[Collected data]
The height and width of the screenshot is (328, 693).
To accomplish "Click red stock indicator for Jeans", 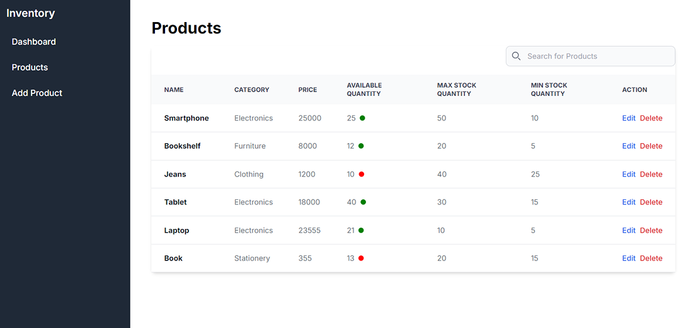I will pos(361,174).
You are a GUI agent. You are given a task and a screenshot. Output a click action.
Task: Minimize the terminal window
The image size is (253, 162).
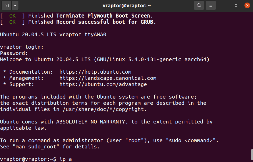(x=225, y=5)
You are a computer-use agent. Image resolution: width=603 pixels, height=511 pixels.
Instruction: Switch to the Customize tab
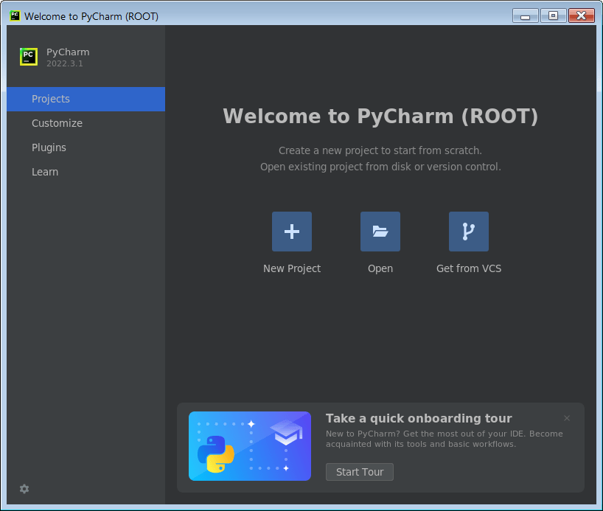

▸ **WHAT THIS TASK INVOLVES**
Each line holding the word "screenshot" must be copied from the data.

▸ **SOLUTION**
The height and width of the screenshot is (328, 693).
You are a GUI agent. You are given a task and a screenshot. Output a click action.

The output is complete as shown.